Sees chance to innovate beyond networking as industry anticipates blade server entry

Cisco sees an opportunity to broaden its data center presence into areas traditionally occupied by longtime partners.

SAN JOSE -- As the industry awaits Cisco's expected entry into the blade server market, the company sees an opportunity to broaden its data center presence into areas traditionally occupied by longtime partners.

While neither confirming nor denying an upcoming blade server offering, John McCool, senior vice president and general manager of Cisco's Data Center Switching and Services group, did say that there are areas within the data center beyond networking where Cisco can iron out "seams" of technology among servers, switches and storage devices.

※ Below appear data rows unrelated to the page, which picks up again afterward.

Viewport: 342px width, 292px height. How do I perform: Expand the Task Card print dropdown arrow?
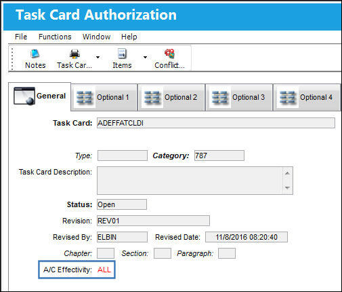coord(98,57)
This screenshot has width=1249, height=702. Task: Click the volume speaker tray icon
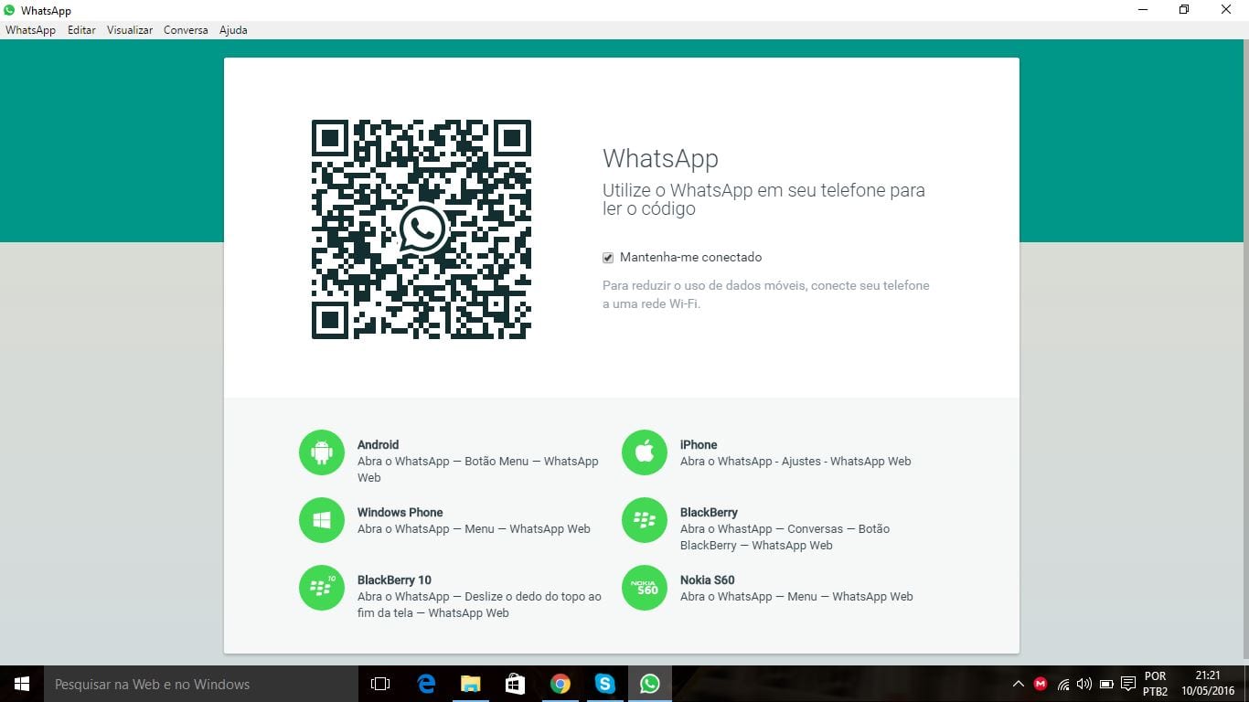click(1084, 684)
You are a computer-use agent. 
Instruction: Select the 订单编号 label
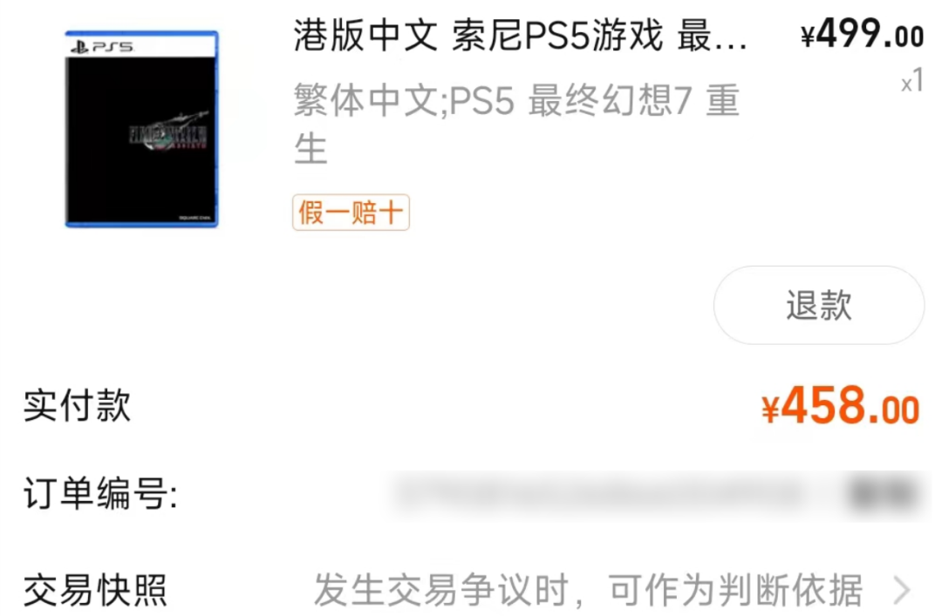pyautogui.click(x=100, y=493)
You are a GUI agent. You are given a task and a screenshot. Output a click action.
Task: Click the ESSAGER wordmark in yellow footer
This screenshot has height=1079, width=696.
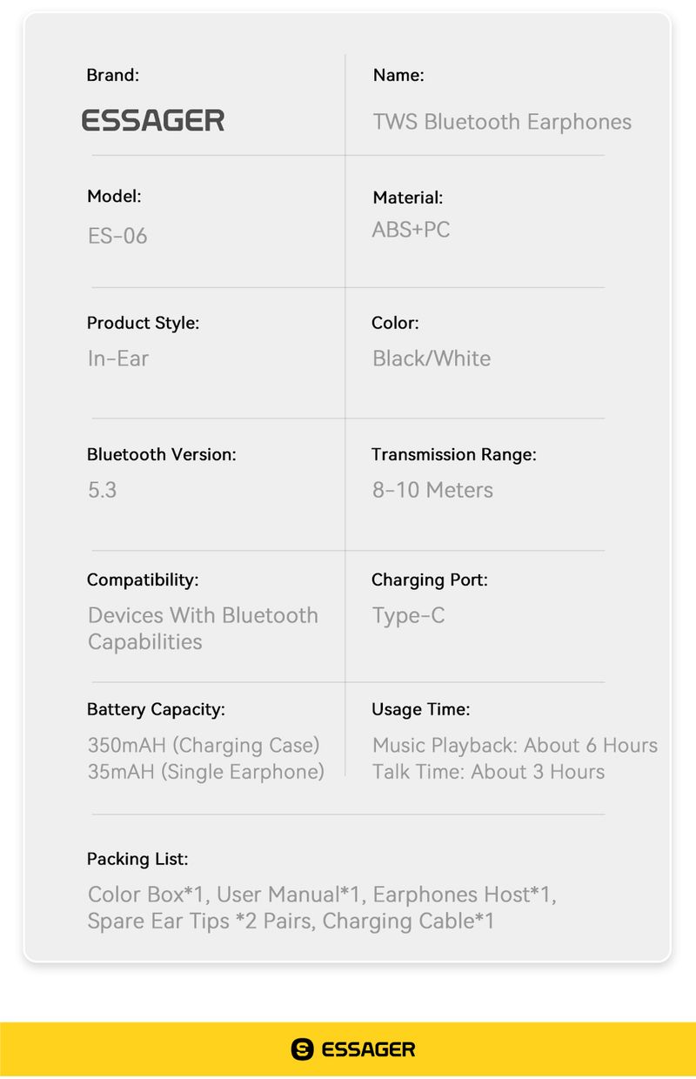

"I can't comment on an unannounced product," McCool said about reports that Cisco will unveil its own blade server system, expected next year. "I would say though that you see what we've done with the [Nexus] 1000V -- the interesting things now are happening at the seams of technology. Obviously, we represent the networking component. But you have a virtualization layer that's now emerged in data centers and you have compute.

"We're very much interested in making the whole environment -- we call it unified computing -- a homogeneous environment by making those seams not look like gaps in IT," McCool said during an interview at Cisco's annual C-Scape analyst conference here.

Cisco's Nexus 1000V is a software switch that runs on multivendor servers. It takes a virtual machine's network and security properties with it while the virtual machine is moved around the data center.

Sources expect Cisco next year to roll out an internally developed blade-server system based on Intel processors and a Linux operating system. The system also is expected to support Cisco's unified fabric, which supports multiple types of data-center traffic over a single Ethernet host bus adapter.

"We really see that as the connection between the server and then the switch," McCool said of the unified fabric approach. "So, we've virtualized effectively what used to be different host bus adapters. An application can still think it's talking to separate host bus adapters because you're not rewriting your application. It comes out of a single physical link so you've saved a ton of power. And you can wire once all your data center computers and . . . that server is capable of running any of those applications."

Observers expect the Cisco blade server system to encroach on the traditional data center strongholds of longtime Cisco partners IBM and HP. It is expected to significantly strain the relationships Cisco has with those companies.

McCool was philosophical about that impact. "We see such a shift in the technology landscape with virtualization that it's creating a new set of challenges that have to be innovated," he said. "I'm sure those companies are looking at their own vectors of innovation on how to address this. Change brings challenges, challenges hopefully brings innovation. We've decided to embrace the challenge and believe that we can innovate.

"I would think the nature of partnerships in general is going to change," McCool said. "The nature of large organizations, especially solving customer problems, there's going to be a little bit of overlap, a little bit of collaboration."